Esta vez se mudó a España. Mas precisamente a Calella, Cataluña. Publicó en varias revistas españolas, trabajó en una radio alemana y colaboró en un canal de televisión mexicano. Publicó Días y noches de amor y de guerra, un elogio a la memoria y a la vida y un retrato de la tragedia continental, La piedra arde y Voces de nuestro tiempo.
En 1982 inició la escritura de una trilogía que dio que hablar: Memoria del fuego; una saga en tres actos, Los nacimientos (1982), Las caras y las máscaras (1984) y El siglo del viento (1986). Una visión integral de la identidad latinoamericana desde la llegada de los españoles salpicada de datos cronológicos sin una estricta relación geográfica, un retruque de la historia “oficial” y aun alegato contra la usurpación de la memoria. 
Relatos breves, informes y poemas engarzados con transcripciones de documentos, inclusión de diferentes voces y su visión personal del recorrido de los movimientos sociales y culturales que las sostienen. Es un libro sin neutralidad.
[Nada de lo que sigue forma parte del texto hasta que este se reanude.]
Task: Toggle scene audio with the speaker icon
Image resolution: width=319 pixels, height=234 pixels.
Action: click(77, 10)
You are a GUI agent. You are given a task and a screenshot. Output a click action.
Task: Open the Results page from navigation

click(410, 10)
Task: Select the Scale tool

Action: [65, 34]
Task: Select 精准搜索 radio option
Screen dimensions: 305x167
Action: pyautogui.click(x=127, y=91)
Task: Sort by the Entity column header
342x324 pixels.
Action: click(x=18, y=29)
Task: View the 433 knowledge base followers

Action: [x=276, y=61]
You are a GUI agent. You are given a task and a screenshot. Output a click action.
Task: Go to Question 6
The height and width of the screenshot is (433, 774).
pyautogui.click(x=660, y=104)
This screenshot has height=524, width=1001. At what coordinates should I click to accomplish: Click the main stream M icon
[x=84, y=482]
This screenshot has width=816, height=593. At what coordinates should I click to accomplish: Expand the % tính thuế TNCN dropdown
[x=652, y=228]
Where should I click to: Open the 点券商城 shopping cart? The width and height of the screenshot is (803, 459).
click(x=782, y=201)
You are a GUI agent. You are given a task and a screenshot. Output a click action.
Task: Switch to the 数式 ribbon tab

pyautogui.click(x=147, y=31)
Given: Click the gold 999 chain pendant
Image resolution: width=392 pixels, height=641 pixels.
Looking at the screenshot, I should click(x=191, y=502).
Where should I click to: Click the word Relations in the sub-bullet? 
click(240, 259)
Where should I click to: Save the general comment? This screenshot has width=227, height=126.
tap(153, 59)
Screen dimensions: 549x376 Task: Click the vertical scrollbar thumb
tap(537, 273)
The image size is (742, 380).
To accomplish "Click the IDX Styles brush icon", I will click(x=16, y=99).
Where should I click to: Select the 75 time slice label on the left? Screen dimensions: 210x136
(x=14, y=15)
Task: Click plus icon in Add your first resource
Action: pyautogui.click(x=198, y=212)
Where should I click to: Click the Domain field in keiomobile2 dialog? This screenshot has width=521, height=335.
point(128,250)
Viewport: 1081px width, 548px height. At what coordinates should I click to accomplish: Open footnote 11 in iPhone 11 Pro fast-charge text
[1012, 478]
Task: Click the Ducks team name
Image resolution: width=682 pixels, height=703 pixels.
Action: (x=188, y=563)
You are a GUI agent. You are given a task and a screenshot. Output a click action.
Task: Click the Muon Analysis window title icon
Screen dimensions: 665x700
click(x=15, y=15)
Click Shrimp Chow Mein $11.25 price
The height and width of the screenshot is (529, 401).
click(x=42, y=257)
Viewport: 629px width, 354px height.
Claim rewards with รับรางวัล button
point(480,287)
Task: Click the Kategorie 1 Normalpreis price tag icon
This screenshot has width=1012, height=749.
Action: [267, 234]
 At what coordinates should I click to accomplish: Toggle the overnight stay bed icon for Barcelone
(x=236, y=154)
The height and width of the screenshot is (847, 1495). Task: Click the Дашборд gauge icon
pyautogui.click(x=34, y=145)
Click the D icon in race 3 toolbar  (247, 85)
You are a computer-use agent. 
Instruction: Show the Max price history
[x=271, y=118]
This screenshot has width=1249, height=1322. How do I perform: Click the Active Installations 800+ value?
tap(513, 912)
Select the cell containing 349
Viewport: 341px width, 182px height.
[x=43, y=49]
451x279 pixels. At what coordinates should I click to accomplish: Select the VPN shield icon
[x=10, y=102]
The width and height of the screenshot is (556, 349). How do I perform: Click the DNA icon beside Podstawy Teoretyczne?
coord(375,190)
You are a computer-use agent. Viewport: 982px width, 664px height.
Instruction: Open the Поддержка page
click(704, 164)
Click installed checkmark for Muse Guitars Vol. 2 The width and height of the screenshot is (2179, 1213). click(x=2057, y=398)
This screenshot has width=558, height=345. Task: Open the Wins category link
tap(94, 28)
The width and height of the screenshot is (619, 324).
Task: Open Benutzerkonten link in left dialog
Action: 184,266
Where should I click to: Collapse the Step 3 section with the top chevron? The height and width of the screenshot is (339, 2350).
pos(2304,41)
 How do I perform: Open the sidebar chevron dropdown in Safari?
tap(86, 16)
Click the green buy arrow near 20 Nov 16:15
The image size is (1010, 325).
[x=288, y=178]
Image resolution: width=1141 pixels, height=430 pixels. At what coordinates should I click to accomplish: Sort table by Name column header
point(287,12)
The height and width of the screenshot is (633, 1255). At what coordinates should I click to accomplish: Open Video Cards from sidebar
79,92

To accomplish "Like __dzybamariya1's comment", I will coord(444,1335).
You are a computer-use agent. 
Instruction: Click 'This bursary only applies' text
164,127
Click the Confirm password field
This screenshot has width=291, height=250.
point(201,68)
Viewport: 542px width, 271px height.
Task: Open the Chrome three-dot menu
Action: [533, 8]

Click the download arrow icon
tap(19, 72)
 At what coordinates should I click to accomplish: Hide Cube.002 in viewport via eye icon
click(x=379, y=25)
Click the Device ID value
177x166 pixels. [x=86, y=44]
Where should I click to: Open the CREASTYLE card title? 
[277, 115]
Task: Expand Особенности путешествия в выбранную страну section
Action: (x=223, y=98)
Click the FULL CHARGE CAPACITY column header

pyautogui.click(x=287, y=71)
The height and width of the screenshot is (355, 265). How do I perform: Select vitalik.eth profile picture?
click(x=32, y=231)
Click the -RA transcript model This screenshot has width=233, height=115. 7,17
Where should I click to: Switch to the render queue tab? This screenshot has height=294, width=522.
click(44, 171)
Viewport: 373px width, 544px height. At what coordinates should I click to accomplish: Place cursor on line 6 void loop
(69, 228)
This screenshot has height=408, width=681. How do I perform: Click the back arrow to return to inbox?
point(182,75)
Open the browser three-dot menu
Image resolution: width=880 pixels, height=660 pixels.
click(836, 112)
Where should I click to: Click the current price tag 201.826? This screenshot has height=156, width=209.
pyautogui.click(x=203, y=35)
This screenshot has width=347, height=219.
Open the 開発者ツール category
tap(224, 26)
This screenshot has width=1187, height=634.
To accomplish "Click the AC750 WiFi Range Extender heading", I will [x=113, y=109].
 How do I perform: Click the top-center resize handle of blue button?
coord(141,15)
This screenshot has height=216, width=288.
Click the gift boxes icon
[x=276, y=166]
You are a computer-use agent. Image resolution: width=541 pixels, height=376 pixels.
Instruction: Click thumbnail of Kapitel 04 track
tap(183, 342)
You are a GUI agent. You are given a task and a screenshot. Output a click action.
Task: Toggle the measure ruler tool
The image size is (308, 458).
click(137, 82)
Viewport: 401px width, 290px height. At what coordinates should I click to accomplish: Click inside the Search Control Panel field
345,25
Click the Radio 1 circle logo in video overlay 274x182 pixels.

Se instala en el lugar de los desposeídos y desde allí cuenta las múltiples aristas de nuestra historia, los juegos que se instalan en el poder, las luchas emancipatorias, las transformaciones sociales, las relaciones entre los pueblos, las masacres cometidas contra los desheredados de toda América (incluida Norteamérica). Es un libro sin tregua ni pretensiones de objetividad. Es el relato claro de un lado de la historia.
A mediados de los ’80 retornó a su querida Montevideo. Junto a Hugo Alfaro, Mario Benedetti, Héctor Rodríguez, Guillermo Waksman y Rubén Svirsky, entre otros escritores y periodistas, fundó el semanario “Brecha”, herramienta ineludible para conocer y pensar la política y la cultura uruguaya.    
Entre 1987 y 1989 participó en la Comisión Nacional Pro Referéndum, creada para revocar la Ley de Caducidad de la Pretensión Punitiva del Estado, que impedía el juzgamiento de los crímenes de lesa humanidad cometidos durante la dictadura militar en su país. Integró el Frente Amplio y apoyó la candidatura de Tabaré Vázquez para la presidencia de la nación, apoyó la demanda de soberanía de Puerto Rico, formó parte del comité consultivo de la cadena de televisión TeleSUR.
Pero no dejó de escribir. Despuntó el vicio con varias obras: Nosotros decimos no, El libro de los abrazos, Las palabras andantes, Úselo y tírelo, El fútbol a sol y sombra, Las aventuras de los jóvenes dioses, Patas arriba, la escuela del mundo al revés, Carta al ciudadano seis mil millones, Bocas del tiempo, Espejos, una historia casi universal_, La resurrección del papagayo, Los hijos de los días, Mujeres. Todas con su sello indeleble.
Personaje frecuente del “Café Brasilero”, empecinado director de su editorial “El chanchito”
El 13 de abril de 2015 el cáncer de pulmón ganó la batalla. Falleció en su casa natal.
Muchas gracias Eduardo Galeano! Por emocionarnos, por provocar nuestra inteligencia, por tus frases sonoras que tenían olor a calle, por tu literatura musical.